Wien als Sündenbabel
2025 feiert übrigens auch Österreichs eigene Version des Gatsby 100. Geburtstag: 1925 ist "Jazz" von Felix Dörmann. "Es ist ein Roman", erläutert Veronika Hofeneder, freie Literaturwissenschaftlerin und Lehrbeauftragte an der Uni Wien, "der sehr filmisch geschrieben ist, mit schnellen Szenenwechseln und akustischen Elementen. An manchen Stellen hört man die Synkopen und tanzt beim Lesen fast mit. Und: Er ist ein typischer Inflationsroman dieser Zeit, der Wien als Sündenbabel darstellt."
Die frühen 1920er-Jahre waren in Österreich nach dem Zerfall der Habsburgermonarchie und dem Ersten Weltkrieg von Wirtschaftskrise und Hyperinflation geprägt; Spekulanten sind dabei schnell zu Geld gekommen. Jazz erzählt die Geschichte des skrupellosen Spekulanten Ernö Kalmar, der in den Rausch von Macht, Geld und Vergnügungssucht gerät – und dann tief fällt. "Das erinnert", sagt Hofeneder, "an aktuelle Wirtschaftspleiten, wie zum Beispiel René Benko".

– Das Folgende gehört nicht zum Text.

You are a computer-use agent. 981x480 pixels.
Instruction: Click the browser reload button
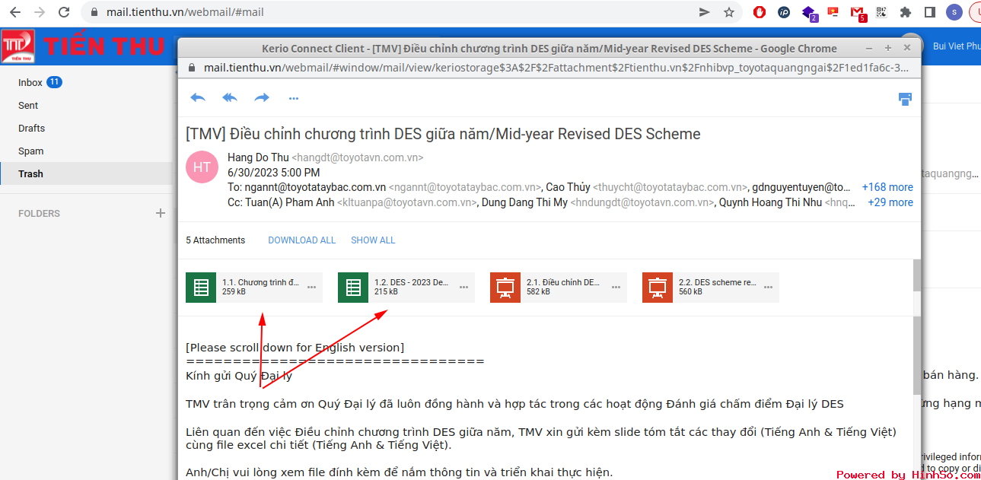pyautogui.click(x=64, y=12)
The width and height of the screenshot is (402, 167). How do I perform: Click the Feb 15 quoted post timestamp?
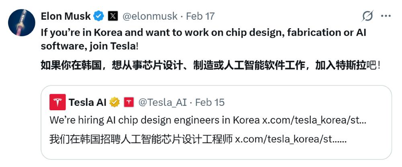[209, 102]
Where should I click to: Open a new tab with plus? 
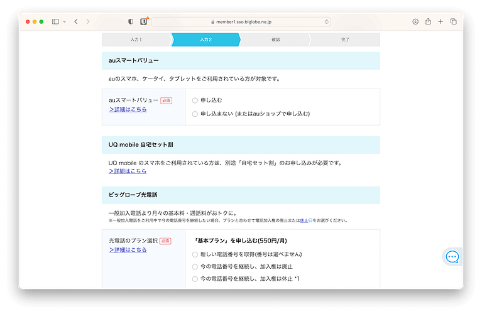pos(441,21)
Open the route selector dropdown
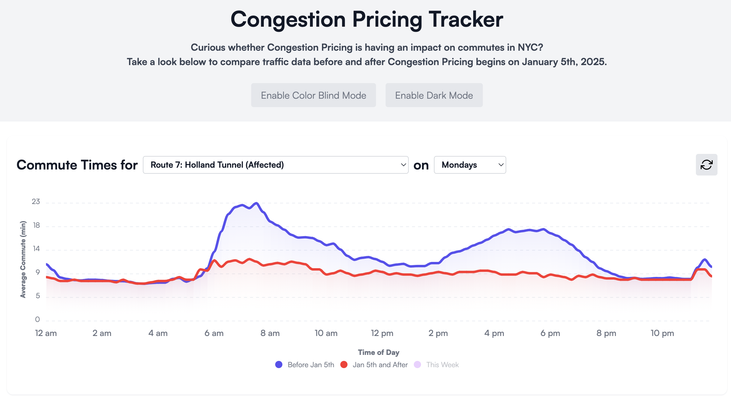This screenshot has width=731, height=402. coord(275,165)
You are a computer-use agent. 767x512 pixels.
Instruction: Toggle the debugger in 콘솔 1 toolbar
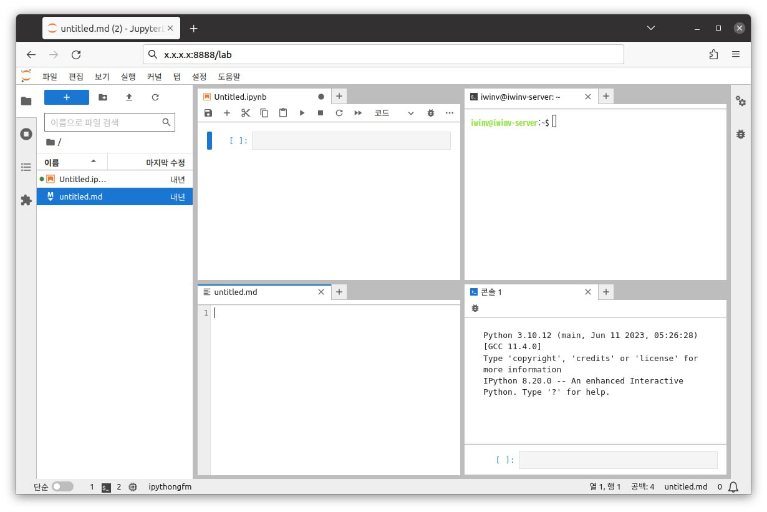coord(475,308)
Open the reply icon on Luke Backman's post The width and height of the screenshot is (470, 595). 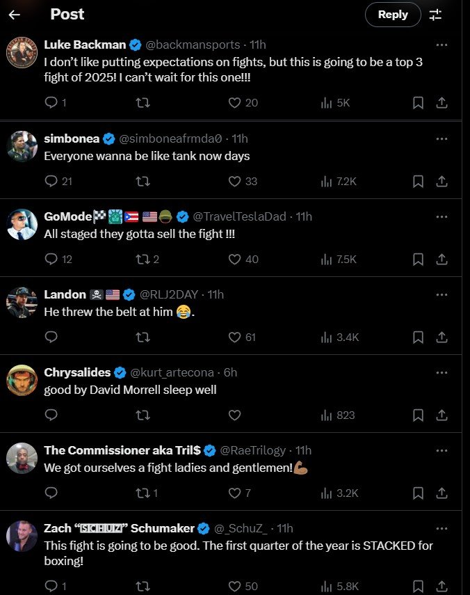click(49, 102)
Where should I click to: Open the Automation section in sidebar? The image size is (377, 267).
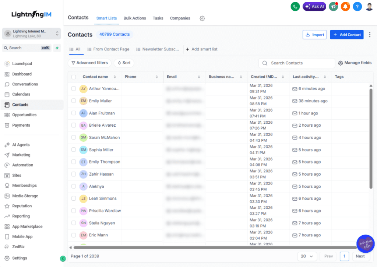coord(22,165)
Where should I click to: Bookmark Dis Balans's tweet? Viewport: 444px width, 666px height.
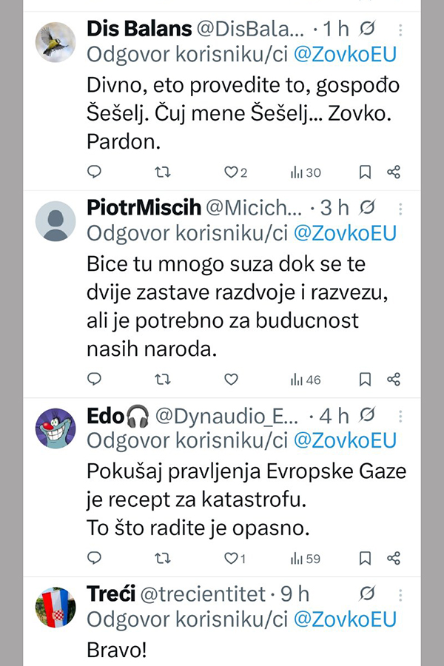[365, 172]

Und auch bei Dörmann gab es eine wahre Vorlage: Camillo Castiglioni war im Wien der 1920er Jahren in zahlreiche Finanzaffären verwickelt und kaufte sich mit Krediten Anteile an den größten Firmen. 1923 gehörte er zu den reichsten Männern Mitteleuropas und der Spiegel beschrieb ihn als "genialen Abenteurer und skrupellosen Geschäftsmann". Rechtzeitig zum Jubiläum wurde das Buch von Edition Atelier neu aufgelegt.
Freiheiten feiern
Wirtschaftskrise, Inflation und Spekulanten – der Vergleich zwischen 1925 und 2025 könnte kaum deutlicher machen, wie sehr sich die Geschichte wiederholt.
Können wir etwas aus der Vergangenheit lernen? "Der Aufbruchsgedanke war – vor allem bei den Frauen – in den 1920ern epochaler", meint Veronika Hofeneder und erinnert an das neue Wahlrecht, die lässigere Mode, den kurzen Bubikopf. "Das Lebensgefühl war positiver. Damals feierte man die neuen Freiheiten – heute scheint es, als würden wir uns ihnen eher entziehen."